## WHAT IS EXPECTED:
Could you rewrite everything from "Screen dimensions: 510x314" down to "Action: [x=18, y=457]" in the records below, swapping "screenshot" for "capture" and leaving all else unchanged?

## RECORDED DATA:
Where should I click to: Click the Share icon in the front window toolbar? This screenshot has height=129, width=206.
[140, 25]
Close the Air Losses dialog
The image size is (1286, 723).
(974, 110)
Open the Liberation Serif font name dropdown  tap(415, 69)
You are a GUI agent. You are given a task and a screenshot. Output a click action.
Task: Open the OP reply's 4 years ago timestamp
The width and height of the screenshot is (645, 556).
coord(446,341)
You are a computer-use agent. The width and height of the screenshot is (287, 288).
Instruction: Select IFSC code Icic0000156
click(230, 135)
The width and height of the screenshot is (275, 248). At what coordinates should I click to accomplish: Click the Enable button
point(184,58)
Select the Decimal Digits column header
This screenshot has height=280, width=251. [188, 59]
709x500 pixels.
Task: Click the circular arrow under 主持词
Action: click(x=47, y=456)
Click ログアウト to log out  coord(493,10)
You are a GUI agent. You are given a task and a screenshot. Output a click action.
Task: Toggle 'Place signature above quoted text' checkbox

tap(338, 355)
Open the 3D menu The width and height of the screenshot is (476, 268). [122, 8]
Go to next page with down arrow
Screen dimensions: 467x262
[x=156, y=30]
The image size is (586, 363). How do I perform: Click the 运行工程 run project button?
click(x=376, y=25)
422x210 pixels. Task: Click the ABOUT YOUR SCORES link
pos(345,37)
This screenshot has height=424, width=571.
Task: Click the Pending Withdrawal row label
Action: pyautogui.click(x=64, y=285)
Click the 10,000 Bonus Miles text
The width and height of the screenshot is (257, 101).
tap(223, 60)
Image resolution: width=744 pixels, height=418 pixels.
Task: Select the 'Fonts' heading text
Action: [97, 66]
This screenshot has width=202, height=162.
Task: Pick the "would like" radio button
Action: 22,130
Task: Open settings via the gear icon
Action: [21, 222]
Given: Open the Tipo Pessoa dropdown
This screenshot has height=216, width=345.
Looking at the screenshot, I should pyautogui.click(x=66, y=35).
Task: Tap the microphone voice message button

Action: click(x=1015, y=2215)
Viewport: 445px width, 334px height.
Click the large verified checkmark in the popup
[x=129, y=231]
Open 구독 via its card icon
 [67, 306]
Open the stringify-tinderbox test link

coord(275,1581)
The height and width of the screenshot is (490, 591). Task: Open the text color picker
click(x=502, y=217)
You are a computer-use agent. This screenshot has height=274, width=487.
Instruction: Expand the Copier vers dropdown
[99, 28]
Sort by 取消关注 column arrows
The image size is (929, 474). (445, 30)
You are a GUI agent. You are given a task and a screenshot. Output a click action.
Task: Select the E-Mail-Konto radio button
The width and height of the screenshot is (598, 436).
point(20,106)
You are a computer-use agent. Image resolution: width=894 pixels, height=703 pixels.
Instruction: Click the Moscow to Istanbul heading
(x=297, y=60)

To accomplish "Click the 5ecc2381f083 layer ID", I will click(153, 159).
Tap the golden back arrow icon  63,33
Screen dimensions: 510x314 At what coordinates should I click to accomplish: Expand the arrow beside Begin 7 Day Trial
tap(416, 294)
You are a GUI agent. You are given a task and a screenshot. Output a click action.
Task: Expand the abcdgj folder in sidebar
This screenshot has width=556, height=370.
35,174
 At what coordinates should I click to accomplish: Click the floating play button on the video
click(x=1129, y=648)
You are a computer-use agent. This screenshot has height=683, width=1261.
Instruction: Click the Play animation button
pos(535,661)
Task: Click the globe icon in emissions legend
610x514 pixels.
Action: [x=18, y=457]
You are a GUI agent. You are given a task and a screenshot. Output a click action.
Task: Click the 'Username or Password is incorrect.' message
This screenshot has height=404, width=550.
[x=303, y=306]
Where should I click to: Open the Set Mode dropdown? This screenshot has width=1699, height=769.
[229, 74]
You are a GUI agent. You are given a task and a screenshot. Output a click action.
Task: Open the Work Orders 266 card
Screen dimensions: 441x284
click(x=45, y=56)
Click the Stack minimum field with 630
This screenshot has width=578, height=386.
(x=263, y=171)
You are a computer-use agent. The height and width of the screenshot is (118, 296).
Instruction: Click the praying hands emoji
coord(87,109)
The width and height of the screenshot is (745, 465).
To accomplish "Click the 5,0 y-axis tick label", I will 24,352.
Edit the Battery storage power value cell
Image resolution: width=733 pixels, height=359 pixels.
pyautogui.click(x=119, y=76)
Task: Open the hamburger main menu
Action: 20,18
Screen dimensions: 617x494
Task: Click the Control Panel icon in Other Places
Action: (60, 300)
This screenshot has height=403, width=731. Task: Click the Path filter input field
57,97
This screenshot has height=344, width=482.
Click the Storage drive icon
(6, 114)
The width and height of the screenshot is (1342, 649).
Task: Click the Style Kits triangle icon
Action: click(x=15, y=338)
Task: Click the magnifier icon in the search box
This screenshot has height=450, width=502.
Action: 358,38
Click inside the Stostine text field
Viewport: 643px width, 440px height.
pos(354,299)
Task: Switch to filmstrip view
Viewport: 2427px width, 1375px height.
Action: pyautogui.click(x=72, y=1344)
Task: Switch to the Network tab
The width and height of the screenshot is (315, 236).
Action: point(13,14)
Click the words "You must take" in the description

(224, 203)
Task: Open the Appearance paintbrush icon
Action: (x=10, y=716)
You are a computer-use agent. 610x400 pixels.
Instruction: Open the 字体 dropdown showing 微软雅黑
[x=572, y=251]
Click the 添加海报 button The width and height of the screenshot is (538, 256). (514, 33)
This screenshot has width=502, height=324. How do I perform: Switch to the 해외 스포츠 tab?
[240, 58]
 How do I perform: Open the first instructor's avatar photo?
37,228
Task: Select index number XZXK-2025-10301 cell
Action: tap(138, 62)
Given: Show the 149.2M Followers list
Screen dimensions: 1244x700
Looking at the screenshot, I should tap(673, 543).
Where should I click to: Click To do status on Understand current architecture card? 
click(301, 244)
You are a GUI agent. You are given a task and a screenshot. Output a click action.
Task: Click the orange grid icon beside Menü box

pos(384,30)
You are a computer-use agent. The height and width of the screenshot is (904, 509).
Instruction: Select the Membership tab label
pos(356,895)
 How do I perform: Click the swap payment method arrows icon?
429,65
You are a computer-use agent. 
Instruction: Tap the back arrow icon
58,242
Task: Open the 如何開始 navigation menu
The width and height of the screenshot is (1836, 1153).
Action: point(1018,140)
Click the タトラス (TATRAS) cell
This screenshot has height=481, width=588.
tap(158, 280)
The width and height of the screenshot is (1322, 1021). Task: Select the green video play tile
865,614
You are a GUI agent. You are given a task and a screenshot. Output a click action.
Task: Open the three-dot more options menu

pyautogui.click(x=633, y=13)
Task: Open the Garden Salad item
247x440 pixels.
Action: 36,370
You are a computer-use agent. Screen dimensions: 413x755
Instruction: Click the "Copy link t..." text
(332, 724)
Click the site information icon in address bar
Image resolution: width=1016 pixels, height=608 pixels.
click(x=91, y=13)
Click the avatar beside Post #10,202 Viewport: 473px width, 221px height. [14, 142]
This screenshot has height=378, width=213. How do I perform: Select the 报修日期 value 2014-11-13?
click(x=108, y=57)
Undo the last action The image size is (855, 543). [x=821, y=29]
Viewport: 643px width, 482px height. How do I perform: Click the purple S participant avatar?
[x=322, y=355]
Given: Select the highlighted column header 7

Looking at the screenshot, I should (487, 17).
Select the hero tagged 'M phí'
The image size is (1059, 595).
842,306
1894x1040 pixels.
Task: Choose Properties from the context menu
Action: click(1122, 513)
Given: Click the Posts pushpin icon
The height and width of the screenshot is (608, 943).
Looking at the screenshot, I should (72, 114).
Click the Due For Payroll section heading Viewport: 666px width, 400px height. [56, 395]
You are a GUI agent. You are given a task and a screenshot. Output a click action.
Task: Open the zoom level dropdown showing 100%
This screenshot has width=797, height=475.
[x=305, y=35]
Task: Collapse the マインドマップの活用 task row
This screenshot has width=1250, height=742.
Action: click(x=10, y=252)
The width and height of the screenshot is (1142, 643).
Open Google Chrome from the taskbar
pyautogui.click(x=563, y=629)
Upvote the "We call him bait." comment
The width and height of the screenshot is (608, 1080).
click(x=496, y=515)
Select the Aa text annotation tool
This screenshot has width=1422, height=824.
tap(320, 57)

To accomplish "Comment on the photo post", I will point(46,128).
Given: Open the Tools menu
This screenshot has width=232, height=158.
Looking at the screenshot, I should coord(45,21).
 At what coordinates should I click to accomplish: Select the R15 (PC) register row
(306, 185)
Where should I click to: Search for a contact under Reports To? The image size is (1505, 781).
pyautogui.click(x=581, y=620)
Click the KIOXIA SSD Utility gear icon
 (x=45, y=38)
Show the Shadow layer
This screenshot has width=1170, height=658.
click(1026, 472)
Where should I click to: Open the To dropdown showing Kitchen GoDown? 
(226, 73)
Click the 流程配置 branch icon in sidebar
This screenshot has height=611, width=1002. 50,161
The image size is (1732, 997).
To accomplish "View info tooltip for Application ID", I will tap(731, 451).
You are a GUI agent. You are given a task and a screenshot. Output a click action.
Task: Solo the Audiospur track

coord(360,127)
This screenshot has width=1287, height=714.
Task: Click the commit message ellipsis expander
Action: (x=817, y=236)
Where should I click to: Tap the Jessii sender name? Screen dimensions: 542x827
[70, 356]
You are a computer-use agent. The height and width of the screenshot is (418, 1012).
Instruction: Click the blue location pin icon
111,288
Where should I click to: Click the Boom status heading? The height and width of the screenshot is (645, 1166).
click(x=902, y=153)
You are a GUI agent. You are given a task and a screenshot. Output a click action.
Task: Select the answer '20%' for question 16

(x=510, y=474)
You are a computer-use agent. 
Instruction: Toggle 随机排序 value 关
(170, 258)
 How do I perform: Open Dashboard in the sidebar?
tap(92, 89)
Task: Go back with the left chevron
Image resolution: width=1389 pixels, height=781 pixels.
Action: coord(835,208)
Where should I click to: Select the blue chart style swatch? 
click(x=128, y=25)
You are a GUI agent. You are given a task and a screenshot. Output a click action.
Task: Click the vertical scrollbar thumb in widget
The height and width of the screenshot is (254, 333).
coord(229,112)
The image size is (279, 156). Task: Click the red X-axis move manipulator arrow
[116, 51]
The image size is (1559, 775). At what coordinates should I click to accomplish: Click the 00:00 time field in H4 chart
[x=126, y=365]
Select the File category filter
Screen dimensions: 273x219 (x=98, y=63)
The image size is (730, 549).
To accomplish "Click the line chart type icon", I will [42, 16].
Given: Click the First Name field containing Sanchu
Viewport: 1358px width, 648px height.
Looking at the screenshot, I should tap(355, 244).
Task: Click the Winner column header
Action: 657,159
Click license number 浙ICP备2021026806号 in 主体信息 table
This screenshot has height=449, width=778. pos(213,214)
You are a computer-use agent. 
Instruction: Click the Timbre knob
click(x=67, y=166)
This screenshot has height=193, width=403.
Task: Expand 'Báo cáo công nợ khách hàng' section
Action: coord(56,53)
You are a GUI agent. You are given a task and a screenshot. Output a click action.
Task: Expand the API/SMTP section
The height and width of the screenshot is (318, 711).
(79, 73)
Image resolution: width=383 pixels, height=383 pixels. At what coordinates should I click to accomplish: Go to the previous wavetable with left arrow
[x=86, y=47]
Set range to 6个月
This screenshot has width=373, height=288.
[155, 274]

## OUTPUT OF THE TASK:
Screen dimensions: 510x314 At what coordinates should I click to accomplish: Expand the arrow beside Begin 7 Day Trial
tap(416, 294)
You are a GUI agent. You are given a task and a capture. Output a click action.
Task: Expand the abcdgj folder in sidebar
This capture has width=556, height=370.
35,174
 At what coordinates should I click to accomplish: Click the floating play button on the video
click(x=1129, y=648)
You are a computer-use agent. This capture has height=683, width=1261.
Instruction: Click the Play animation button
pos(535,661)
Task: Click the globe icon in emissions legend
610x514 pixels.
Action: [x=18, y=457]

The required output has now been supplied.